▶ **Written problem**
Please count the lines in the entries below that contain the word "Where". Reply with the number only.

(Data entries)
══════════════════════════════
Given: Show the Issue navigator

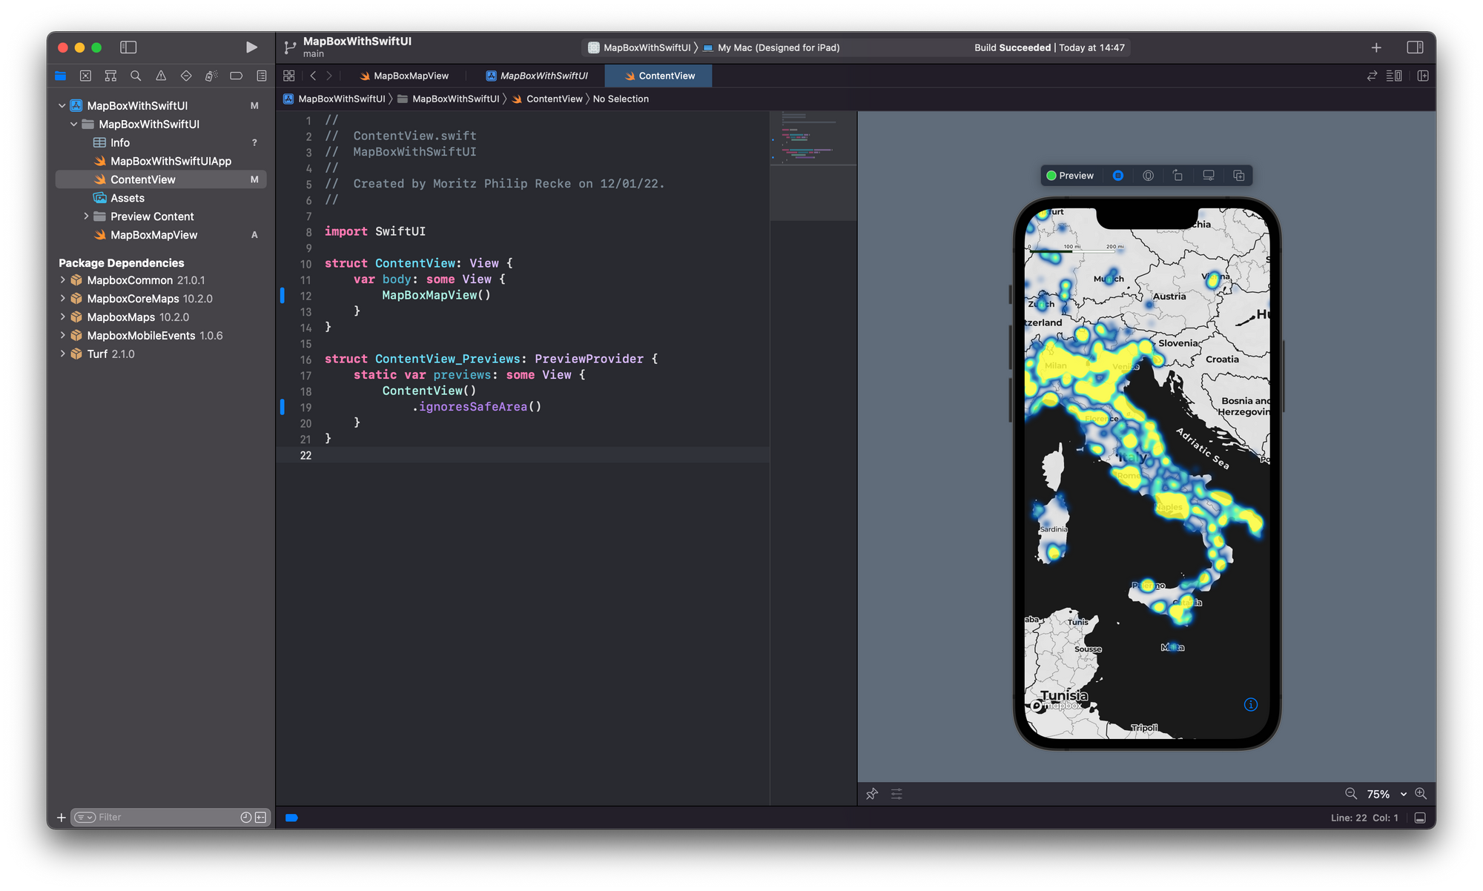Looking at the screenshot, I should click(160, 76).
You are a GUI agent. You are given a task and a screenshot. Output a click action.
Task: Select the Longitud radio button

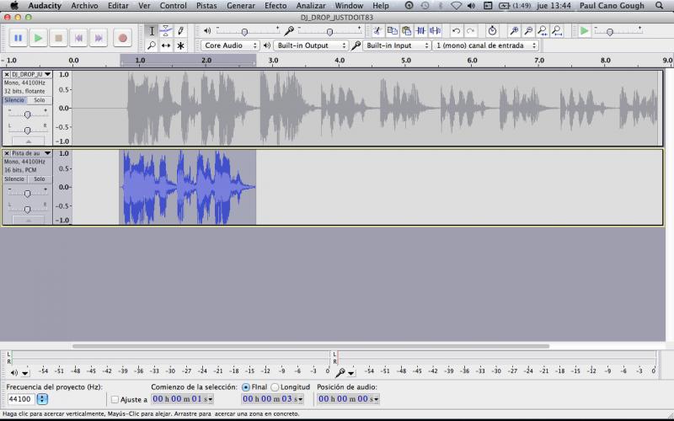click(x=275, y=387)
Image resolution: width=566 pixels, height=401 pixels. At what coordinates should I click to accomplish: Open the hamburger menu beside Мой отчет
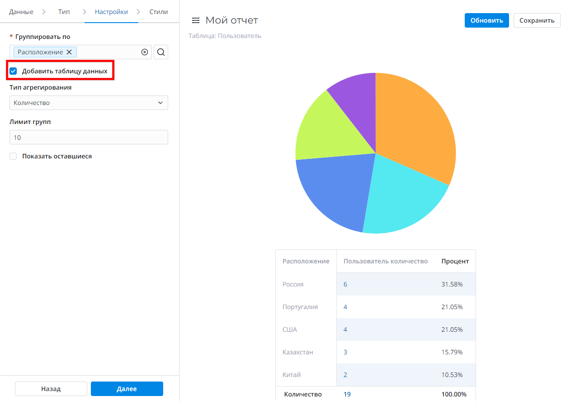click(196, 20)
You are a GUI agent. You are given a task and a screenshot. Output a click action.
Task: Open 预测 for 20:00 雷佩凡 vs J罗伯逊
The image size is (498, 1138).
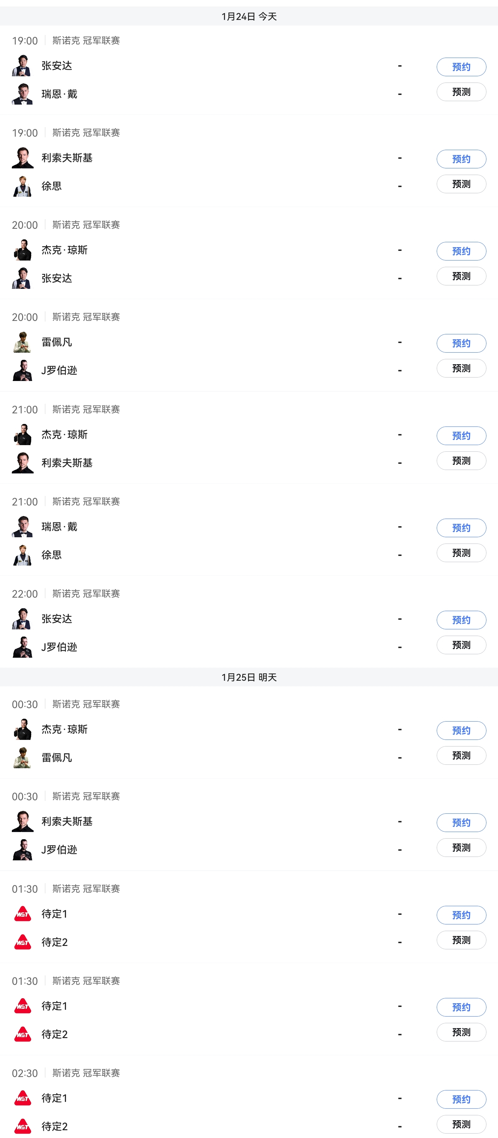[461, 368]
══════════════════════════════
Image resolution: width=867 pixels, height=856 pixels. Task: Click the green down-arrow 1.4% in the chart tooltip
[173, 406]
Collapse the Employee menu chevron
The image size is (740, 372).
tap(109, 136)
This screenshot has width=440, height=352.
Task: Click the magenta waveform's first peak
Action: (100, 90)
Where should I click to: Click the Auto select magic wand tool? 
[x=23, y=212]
══════════════════════════════
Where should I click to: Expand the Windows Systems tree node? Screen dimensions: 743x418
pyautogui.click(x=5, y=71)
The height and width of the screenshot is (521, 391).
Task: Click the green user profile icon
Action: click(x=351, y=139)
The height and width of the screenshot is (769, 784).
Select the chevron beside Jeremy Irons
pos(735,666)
══════════════════════════════
▶ **Result**
2